- **PROBLEM STATEMENT**:
Each line of the material below should be retyped precisely as it appears.

- **EXTRACTED INFORMATION**:
· · · · · · ·

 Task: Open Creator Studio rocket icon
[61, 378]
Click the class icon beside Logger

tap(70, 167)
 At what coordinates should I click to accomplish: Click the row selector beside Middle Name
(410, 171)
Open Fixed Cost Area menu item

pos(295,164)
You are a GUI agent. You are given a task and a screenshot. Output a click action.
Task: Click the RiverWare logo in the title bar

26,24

· · · · · · ·

- **COMPLETED TASK**:
 Task: Open Creator Studio rocket icon
[61, 378]
Click the class icon beside Logger

tap(70, 167)
 At what coordinates should I click to accomplish: Click the row selector beside Middle Name
(410, 171)
Open Fixed Cost Area menu item

pos(295,164)
You are a GUI agent. You are given a task and a screenshot. Output a click action.
Task: Click the RiverWare logo in the title bar

26,24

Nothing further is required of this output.